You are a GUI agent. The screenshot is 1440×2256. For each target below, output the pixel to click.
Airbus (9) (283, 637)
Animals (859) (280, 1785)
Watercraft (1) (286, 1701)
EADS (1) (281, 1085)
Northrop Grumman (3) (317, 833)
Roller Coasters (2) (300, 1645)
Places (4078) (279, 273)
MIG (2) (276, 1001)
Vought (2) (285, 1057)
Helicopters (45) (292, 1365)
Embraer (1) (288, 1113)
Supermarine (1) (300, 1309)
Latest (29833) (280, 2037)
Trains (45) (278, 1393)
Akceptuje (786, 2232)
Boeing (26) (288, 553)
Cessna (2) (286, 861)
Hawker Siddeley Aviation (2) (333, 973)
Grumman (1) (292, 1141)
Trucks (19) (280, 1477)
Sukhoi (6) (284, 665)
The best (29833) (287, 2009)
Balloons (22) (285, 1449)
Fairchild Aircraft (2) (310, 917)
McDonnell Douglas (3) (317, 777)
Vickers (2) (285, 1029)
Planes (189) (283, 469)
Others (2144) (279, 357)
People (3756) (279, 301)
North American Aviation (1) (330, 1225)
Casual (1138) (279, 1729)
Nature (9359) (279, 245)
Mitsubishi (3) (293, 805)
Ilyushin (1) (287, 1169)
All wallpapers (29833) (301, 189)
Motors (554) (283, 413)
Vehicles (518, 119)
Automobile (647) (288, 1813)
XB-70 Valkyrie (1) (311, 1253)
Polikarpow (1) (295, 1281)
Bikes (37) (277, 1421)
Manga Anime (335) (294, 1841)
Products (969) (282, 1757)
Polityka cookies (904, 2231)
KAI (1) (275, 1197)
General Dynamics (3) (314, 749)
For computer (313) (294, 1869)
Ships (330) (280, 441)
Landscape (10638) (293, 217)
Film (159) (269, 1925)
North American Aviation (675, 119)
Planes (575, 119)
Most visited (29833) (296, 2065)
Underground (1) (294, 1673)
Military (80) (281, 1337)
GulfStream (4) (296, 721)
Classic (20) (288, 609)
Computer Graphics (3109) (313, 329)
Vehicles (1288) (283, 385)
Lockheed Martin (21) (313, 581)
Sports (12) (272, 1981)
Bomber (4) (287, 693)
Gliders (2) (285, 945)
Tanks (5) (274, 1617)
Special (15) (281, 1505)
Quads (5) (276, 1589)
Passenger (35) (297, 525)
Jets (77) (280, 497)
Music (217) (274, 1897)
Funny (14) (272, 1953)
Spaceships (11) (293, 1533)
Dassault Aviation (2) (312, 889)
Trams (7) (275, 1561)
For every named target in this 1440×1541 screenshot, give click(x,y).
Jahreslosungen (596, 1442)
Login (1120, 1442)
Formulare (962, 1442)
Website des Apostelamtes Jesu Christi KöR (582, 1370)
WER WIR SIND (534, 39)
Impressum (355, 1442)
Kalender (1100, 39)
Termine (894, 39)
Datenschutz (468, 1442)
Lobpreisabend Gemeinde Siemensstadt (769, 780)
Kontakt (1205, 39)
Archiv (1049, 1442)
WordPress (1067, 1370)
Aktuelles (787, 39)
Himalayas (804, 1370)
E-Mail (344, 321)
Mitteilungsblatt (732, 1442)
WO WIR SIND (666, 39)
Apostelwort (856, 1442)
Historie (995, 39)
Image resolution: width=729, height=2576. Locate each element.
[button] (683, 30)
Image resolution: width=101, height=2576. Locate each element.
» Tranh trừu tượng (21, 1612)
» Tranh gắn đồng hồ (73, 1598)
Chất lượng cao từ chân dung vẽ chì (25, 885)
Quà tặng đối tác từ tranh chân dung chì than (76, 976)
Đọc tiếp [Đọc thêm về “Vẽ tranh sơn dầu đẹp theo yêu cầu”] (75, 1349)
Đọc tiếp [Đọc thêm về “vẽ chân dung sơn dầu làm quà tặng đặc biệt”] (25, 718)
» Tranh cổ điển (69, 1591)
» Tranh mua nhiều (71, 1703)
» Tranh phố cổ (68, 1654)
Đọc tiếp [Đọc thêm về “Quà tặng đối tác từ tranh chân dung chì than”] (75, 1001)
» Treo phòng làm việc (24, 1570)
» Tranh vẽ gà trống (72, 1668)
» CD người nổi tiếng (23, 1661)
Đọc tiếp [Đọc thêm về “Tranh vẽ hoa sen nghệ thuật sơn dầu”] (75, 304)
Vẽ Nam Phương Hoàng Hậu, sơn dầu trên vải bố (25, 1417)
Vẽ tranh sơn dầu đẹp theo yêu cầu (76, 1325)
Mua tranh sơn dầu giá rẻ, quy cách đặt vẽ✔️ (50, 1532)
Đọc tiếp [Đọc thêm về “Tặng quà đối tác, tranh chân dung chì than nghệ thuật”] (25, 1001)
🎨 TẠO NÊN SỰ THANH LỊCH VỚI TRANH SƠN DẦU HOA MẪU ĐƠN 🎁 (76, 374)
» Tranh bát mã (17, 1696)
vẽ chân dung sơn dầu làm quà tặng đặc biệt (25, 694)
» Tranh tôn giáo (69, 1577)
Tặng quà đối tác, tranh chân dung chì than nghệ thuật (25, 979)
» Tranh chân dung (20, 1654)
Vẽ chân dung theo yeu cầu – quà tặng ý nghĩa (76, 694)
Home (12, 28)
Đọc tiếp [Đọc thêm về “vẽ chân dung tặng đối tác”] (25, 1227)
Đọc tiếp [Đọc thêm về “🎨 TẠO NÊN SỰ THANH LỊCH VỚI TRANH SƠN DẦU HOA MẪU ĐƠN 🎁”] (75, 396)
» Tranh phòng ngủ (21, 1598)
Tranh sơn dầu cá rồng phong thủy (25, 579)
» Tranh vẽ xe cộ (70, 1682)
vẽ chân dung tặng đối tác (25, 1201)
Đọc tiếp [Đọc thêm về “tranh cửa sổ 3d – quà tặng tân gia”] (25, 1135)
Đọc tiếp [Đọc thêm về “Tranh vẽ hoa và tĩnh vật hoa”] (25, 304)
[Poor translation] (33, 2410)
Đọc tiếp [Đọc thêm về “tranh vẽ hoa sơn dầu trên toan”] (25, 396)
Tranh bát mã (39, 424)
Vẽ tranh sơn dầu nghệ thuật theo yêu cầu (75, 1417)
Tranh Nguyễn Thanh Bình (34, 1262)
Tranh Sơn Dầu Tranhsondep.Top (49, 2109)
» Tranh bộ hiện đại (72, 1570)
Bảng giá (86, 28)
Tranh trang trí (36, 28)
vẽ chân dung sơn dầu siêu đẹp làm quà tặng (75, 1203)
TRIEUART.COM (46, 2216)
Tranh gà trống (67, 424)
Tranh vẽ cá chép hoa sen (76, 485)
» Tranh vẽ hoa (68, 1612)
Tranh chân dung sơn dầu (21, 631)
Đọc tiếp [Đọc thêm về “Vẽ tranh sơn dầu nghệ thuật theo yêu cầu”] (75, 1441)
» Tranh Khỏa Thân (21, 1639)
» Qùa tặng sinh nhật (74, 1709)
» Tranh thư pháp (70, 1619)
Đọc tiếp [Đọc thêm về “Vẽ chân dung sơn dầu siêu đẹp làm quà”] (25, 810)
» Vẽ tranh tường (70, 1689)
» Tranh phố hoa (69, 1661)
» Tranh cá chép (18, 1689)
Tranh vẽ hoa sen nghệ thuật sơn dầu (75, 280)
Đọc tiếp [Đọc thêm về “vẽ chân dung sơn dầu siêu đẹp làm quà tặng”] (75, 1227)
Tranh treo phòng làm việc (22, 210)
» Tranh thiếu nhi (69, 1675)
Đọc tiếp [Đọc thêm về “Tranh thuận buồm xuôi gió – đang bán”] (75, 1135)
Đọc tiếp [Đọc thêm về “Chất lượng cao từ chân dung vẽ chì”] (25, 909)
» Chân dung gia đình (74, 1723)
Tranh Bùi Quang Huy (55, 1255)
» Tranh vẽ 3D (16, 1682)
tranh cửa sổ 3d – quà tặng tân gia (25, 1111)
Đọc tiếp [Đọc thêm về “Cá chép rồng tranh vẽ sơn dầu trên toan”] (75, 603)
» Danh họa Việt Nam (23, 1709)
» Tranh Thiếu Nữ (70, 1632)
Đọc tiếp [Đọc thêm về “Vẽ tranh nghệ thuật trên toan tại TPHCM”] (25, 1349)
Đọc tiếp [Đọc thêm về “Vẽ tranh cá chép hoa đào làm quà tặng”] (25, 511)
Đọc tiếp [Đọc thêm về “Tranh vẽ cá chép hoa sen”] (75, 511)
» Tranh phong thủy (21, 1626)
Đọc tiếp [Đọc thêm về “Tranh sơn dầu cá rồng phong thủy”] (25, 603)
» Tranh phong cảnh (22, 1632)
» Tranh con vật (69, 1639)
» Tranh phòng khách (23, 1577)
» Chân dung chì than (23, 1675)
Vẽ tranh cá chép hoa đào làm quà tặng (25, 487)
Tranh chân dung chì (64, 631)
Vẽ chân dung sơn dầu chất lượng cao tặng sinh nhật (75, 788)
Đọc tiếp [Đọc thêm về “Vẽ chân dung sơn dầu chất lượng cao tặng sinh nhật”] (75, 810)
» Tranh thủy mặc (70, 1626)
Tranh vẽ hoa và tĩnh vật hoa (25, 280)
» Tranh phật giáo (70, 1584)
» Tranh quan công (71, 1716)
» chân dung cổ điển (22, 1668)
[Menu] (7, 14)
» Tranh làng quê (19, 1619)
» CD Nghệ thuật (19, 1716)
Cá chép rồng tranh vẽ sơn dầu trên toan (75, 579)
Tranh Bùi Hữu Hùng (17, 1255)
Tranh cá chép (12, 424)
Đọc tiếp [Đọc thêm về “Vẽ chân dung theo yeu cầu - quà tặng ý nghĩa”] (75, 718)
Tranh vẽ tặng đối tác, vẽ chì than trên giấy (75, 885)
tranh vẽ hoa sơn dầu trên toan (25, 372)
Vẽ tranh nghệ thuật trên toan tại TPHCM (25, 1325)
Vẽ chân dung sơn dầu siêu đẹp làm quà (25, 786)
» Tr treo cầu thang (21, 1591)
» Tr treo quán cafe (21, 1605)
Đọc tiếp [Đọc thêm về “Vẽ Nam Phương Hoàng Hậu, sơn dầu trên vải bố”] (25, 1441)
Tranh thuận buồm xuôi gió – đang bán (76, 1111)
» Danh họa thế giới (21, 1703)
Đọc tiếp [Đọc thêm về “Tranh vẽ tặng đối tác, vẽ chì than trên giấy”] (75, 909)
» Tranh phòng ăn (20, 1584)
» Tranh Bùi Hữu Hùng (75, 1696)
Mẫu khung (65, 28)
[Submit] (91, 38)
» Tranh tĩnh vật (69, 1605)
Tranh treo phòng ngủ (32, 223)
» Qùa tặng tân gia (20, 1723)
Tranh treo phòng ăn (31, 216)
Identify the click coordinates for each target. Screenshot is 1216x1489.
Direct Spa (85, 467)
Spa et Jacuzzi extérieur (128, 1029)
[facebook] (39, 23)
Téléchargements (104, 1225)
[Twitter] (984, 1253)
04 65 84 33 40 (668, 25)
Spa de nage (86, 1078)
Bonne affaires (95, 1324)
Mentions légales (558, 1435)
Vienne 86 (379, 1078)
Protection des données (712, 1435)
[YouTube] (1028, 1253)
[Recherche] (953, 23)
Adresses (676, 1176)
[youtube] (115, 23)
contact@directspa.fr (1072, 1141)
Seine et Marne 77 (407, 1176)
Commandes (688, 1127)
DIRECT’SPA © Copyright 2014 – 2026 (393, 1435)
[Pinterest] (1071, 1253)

──────────────────────────────

→ **The request**
Reproduce word for word every row from the one containing "[facebook] (39, 23)" down to the last row, including both ends.

→ **Exercise result**
[facebook] (39, 23)
Téléchargements (104, 1225)
[Twitter] (984, 1253)
04 65 84 33 40 (668, 25)
Spa de nage (86, 1078)
Bonne affaires (95, 1324)
Mentions légales (558, 1435)
Vienne 86 (379, 1078)
Protection des données (712, 1435)
[YouTube] (1028, 1253)
[Recherche] (953, 23)
Adresses (676, 1176)
[youtube] (115, 23)
contact@directspa.fr (1072, 1141)
Seine et Marne 77 (407, 1176)
Commandes (688, 1127)
DIRECT’SPA © Copyright 2014 – 2026 (393, 1435)
[Pinterest] (1071, 1253)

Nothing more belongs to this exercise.